Le ministre iranien des Communications a imputé ces perturbations à des raisons de sécurité. Dans le même temps, les autorités iraniennes ont critiqué samedi la décision des États-Unis de faire des exceptions aux sanctions afin d'aider à fournir Internet aux Iraniens pendant les manifestations nationales. « En réduisant la sévérité d'un certain nombre de sanctions en matière de communication - tout en maintenant une pression maximale - les États-Unis cherchent à faire avancer leurs objectifs contre l'Iran », a déclaré le porte-parole du ministère iranien des Affaires étrangères, Nasser Kanaani, cité par les médias d'État.
L'administration Biden a délivré une licence pour assouplir les sanctions sur les services Internet en Iran, estimant que cette décision vise à "soutenir la libre circulation de l'information" pour les Iraniens dans un contexte de manifestations antigouvernementales généralisées. Dans un communiqué de presse vendredi, le département américain du Trésor a déclaré que cette décision faisait suite à la décision des autorités iraniennes de bloquer l'accès à Internet dans le pays afin de perturber les manifestations et "d'empêcher le monde d'assister à la répression violente de manifestants pacifiques".
« Avec ces changements, nous aidons le peuple iranien à être mieux équipé afin de contrer les efforts du gouvernement pour le surveiller et le censurer », a déclaré le secrétaire adjoint au Trésor, Wally Adeyemo, dans le communiqué. De son côté, Signal, une application de messagerie fortement chiffrée également bloquée dans la nation islamique, tente d'aider les Iraniens à contourner la censure iranienne afin d'accéder de nouveau à l'application de messagerie chiffrée. Signal a lancé un appel aux personnes se trouvant à l'étranger pour qu'elles mettent en place des serveurs proxy après que le service a été interdit en Iran.

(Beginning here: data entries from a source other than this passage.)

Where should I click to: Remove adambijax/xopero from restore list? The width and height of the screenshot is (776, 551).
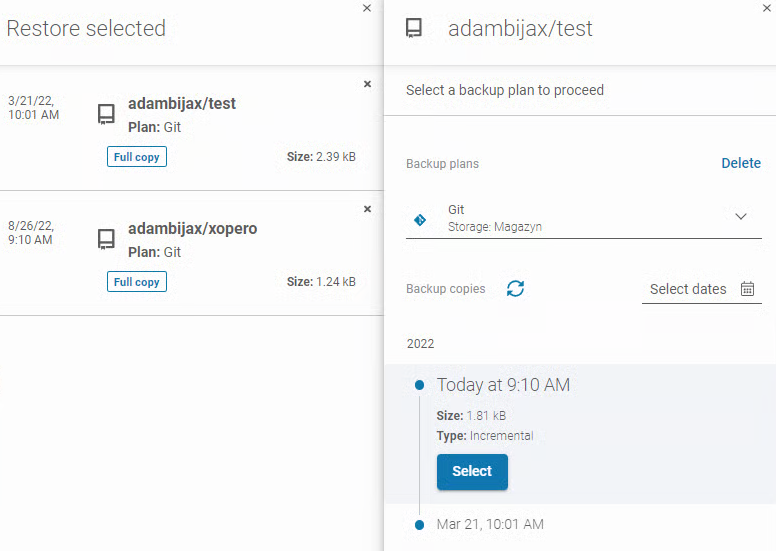367,209
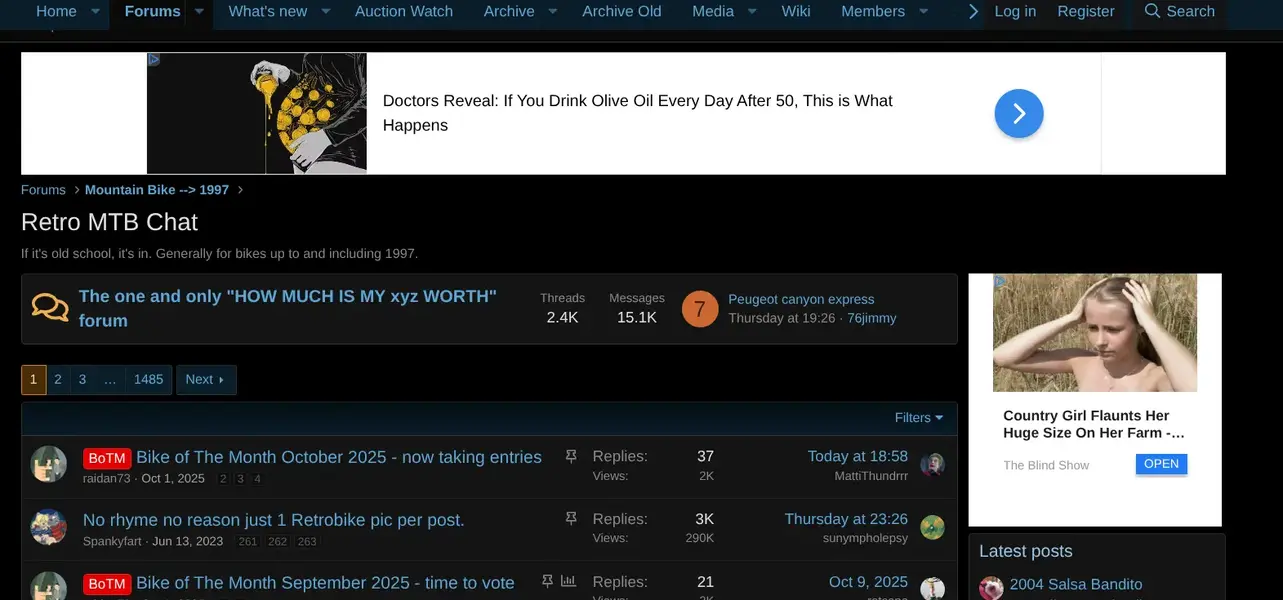Click the Register link
The height and width of the screenshot is (600, 1283).
click(1085, 11)

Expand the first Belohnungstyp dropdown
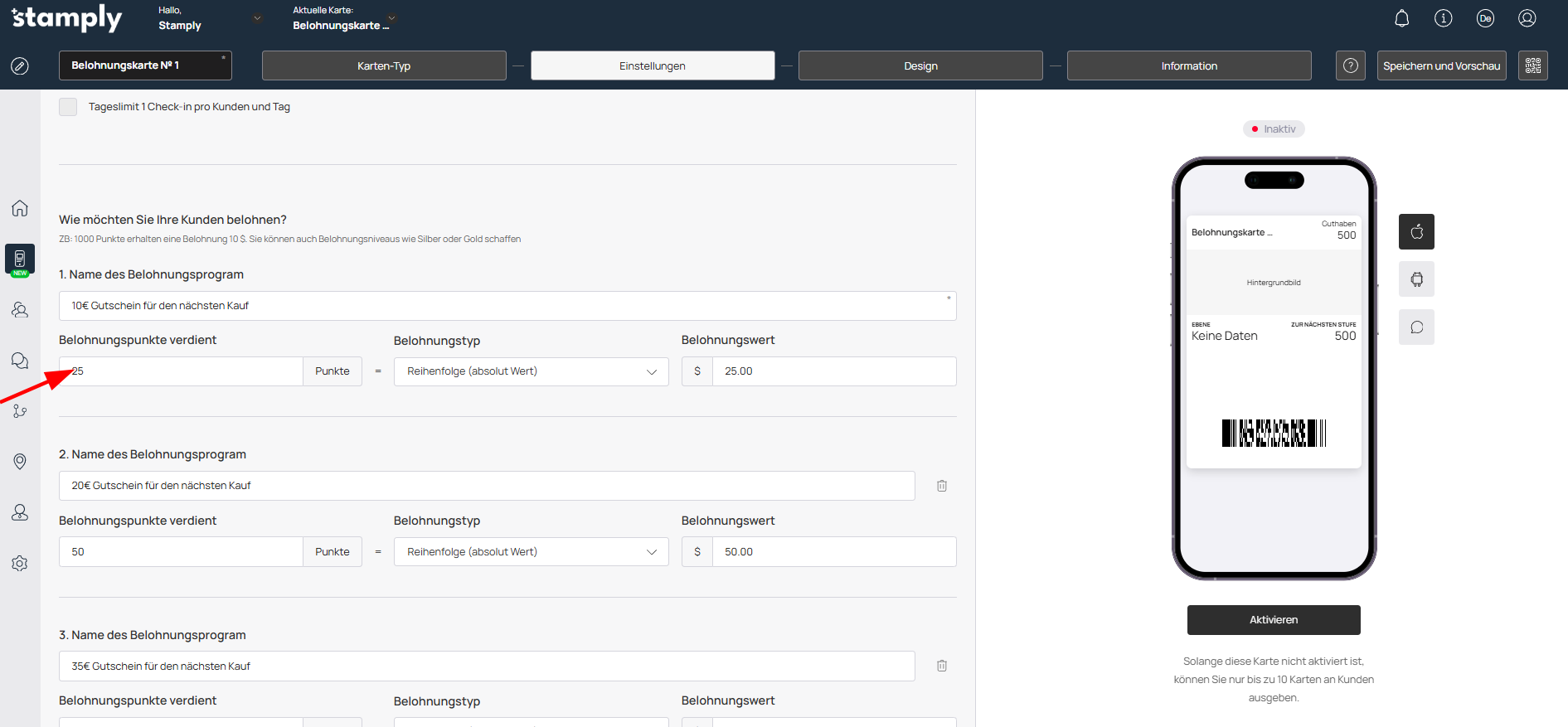tap(531, 371)
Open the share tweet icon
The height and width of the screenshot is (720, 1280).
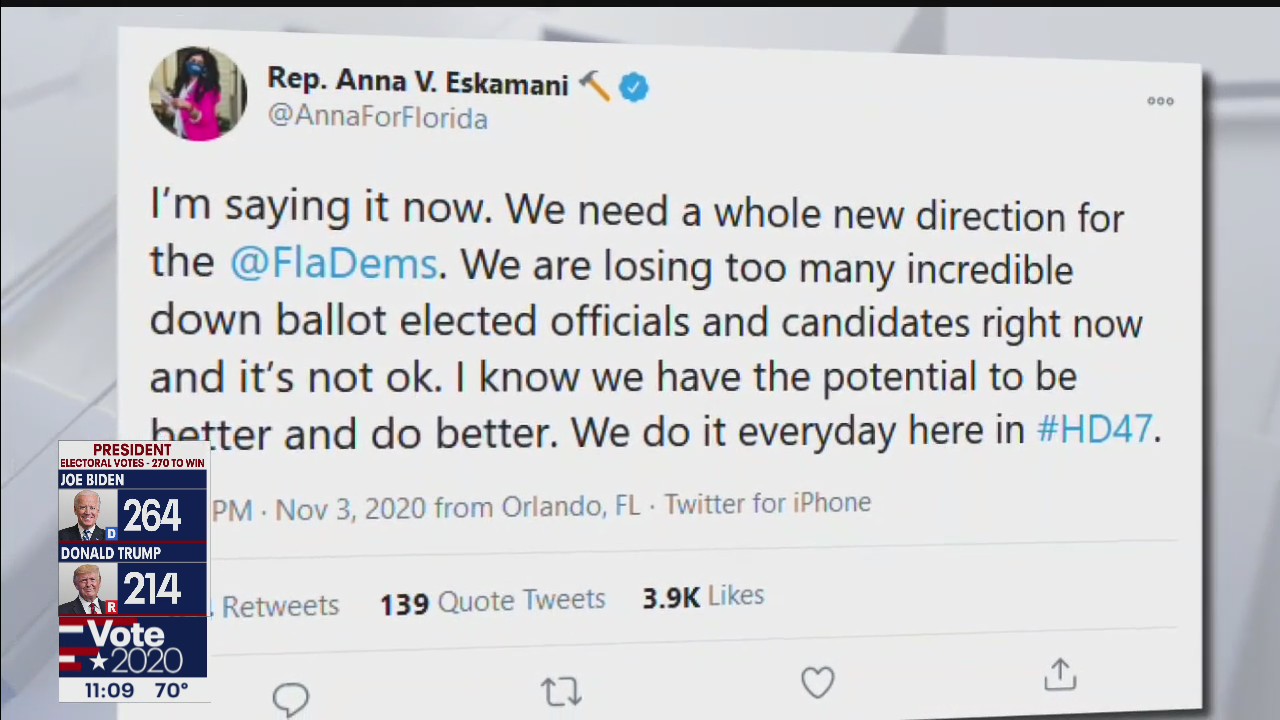pos(1060,675)
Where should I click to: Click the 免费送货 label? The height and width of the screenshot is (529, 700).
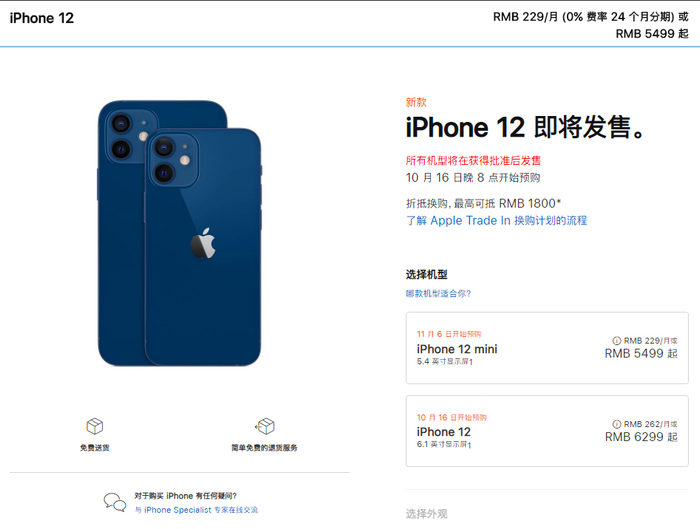95,448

Le groupe d'hacktivistes Anonymous participe également à la protestation. Le groupe a annoncé la semaine dernière avoir piraté des sites Web de l'État iranien et plus de 300 caméras de surveillance. Le groupe a lancé une opération contre l'infrastructure en ligne de l'Iran. Baptisée OpIran (Operation Iran), le modus operandi de l'opération comprend des attaques DDoS, des violations de données, des attaques d'ingénierie sociale, des tutoriels rapides sur la manière de déjouer la censure de l'État en utilisant le navigateur Tor, et d'échapper aux arrestations par la police.
Certains comptes d'Anonymous ont affirmé avoir mené des attaques destructrices sur des sites iraniens de premier plan, notamment en supprimant les bases de données associées au site du porte-parole du gouvernement, bien qu'aucune preuve n'ait été fournie à l'appui de ces affirmations. Depuis le lancement d'OpIran, Anonymous a revendiqué une série d'attaques DDoS contre des institutions publiques iraniennes. Parmi celles-ci, citons les suivantes :
- le portail du gouvernement national d'Iran (Iran.gov.ir) ;
- le site Web officiel de la Banque centrale d'Iran (Cbi.ir) ;
- le site officiel du bureau du porte-parole du gouvernement (Dolat.ir) ;
- le site officiel d'Ali Khamenei, le Guide suprême de l'Iran (Khamenei.ir) ;
- le site officiel de l'agence de presse d'État iranienne IRIB News Agency (Iribnews.ir).
Enfin, il faut également noter que l'Iran a été confronté à une série de perturbations du réseau ces dernières années, certaines étant attribuées à des facteurs externes, d'autres au contrôle de l'information par l'État ou à des fermetures ciblées d'Internet. Notamment, en novembre 2019, l'Iran a fermé l'accès à Internet à l'échelle nationale au milieu de vastes manifestations publiques. Dans ce cas, les utilisateurs ont progressivement retrouvé l'accès, la connectivité ayant été rétablie de manière sélective après une semaine de coupures quasi-totales.